Ein phänomenales Artwork und künstlerisch hoch zu bewertende Zeichnungen machen den vorliegenden Comic zu einem zumindest ästhetischen Genuss. Außerdem spielt es in der wohl mystisch am meisten verklärtesten Zeitepoche der Weltgeschichte, im Frankreich der Belle Epoque, in einer Zeit also, in der illegale Substanzen noch legal erhältlich waren und sich so mancher seinen Alkoholrausch mit etwas Absinth und Opium zu einer tödlichen Melange „verlängerte“, was für den Schreiber der Geschichte wohl ebenso gilt wie für seine Protagonisten, denn die Einfälle sind teilweise sehr surreal und abstrus, aber man braucht dafür keinen Absinth zu trinken, denn die Zeichnungen verzaubern einen auch nüchtern.
Der junge Student Thomas jedenfalls sucht u. a. mit diesen - damals legalen - Substanzen Vergessen um jeden Preis, weil sein wahnsinniger Onkel schon seit 20 Jahren versucht, Thomas’ Mutter wieder zum Leben zu erwecken.
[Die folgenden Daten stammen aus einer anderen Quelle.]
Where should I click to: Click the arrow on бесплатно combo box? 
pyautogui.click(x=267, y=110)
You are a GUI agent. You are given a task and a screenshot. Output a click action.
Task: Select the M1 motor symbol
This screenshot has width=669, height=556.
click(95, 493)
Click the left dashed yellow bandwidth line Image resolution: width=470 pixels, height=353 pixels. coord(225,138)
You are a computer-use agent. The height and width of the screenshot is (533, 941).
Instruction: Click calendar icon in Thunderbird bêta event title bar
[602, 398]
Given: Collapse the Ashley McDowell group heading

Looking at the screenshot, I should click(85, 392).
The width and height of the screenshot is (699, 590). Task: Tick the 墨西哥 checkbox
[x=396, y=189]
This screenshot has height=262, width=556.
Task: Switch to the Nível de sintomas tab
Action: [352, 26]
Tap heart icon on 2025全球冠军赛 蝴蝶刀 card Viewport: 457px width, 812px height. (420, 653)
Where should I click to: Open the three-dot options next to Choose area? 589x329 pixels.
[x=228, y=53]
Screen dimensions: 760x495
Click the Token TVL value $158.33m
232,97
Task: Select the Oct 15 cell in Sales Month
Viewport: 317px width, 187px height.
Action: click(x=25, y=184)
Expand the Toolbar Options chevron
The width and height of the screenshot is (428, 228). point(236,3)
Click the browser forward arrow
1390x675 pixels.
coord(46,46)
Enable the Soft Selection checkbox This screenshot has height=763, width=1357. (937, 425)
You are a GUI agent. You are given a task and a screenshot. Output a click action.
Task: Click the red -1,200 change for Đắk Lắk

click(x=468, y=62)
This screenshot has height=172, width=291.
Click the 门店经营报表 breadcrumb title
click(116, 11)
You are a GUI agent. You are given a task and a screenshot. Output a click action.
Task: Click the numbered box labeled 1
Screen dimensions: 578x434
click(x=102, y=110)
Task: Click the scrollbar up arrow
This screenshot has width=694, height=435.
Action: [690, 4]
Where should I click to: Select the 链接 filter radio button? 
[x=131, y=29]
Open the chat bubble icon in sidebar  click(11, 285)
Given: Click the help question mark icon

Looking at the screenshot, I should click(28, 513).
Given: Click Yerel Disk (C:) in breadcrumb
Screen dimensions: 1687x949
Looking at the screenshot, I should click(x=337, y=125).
Zum Glück kann man sagen, schlagen aber die Experimente immer fehl, bis Thomas ein lange verschollen geglaubtes Buch in die Hände bekommt: der Codex Angélique! Eine Art Bedienungsanleitung, um die Grenzen der Existenz zu überschreiten und Toten wieder Leben einzuhauchen. Wird es seinem verrückten Onkel dieses Mal gelingen, Thomas’ Mutter von den Toten wieder auferstehen zu lassen? Eine kleine Nebenrolle spielt übrigens auch ein gewisser Dr. Sigmund aus Wien, der vom im Irrenhaus arbeitenden Doktor Magnan zwar für einen Scharlatan gehalten wird, aber dennoch von ihm zu Rate gezogen wird, um den sich in Paris ausbreitenden Absinthismus, dem er die Ursache der Erkrankung vieler seiner Patienten zuschreibt, einzudämmen. Dr. Sigmund aus Wien wird sich später so allein in Paris fühlen, dass er sogar mit einer Nonne anzubandeln versucht. „Ich brauche Ihre Hilfe“, herrscht Dr Magnan den Fremden an, „Willigen Sie ein, den jungen Devisse privat zu behandeln?“ „Nur eine Frage noch,“ antwortet dieser, „Besitzen Sie eine Couch?“
Allerhand andere abstruse Gestalten befinden sich in der Anstalt, darunter die „Hyäne“, „Nosferatu“, der „Gipskopf“ oder der „Streichler“, ganz abgesehen von den prügelwilligen Aufsehern. Eine düstere Atmosphäre aus Schnürlregen und Friedhofsstimmung verbreiten die teilweise surrealistisch anmutenden Zeichnungen des Künstlers Mikaël Bourgouin, der bei Bilal gelernt haben könnte, aber dennoch seine eigenes Entwicklungspotential voll auszuschöpfen gelernt hat. Andere Schauplätze dieses Comics sind auch ein in Absinthgrün getauchtes Leichenschauhaus, in dem sich der Kommissar seinen Reim auf das Leiden der Leichen zu machen versucht und an seiner Pfeife zieht, bis ihm fast übel wird. Wenn die Geschichte auch etwas esoterisch wirkt, kann doch nichts darüber hinwegtäuschen, dass der Codex Angelique ein gelungener Wurf ist, für den man zwar etwas Chuzpe braucht, um ihn endgültig zu entschlüsseln, danach aber bald in ein freudiges „Heureka!“ einstimmen kann. Ein grandioser Zeichner, tolle Schauplätze und Personenrecherche und auf die eine oder andere Weise auch ein Happyend, wenn die Inzestkette endlich durchbrochen wird und endlich ein Baby erwartet wird, mit dem Genpool zweier nicht verwandter Eltern. Und hoffentlich auch ohne Absintheinfluss…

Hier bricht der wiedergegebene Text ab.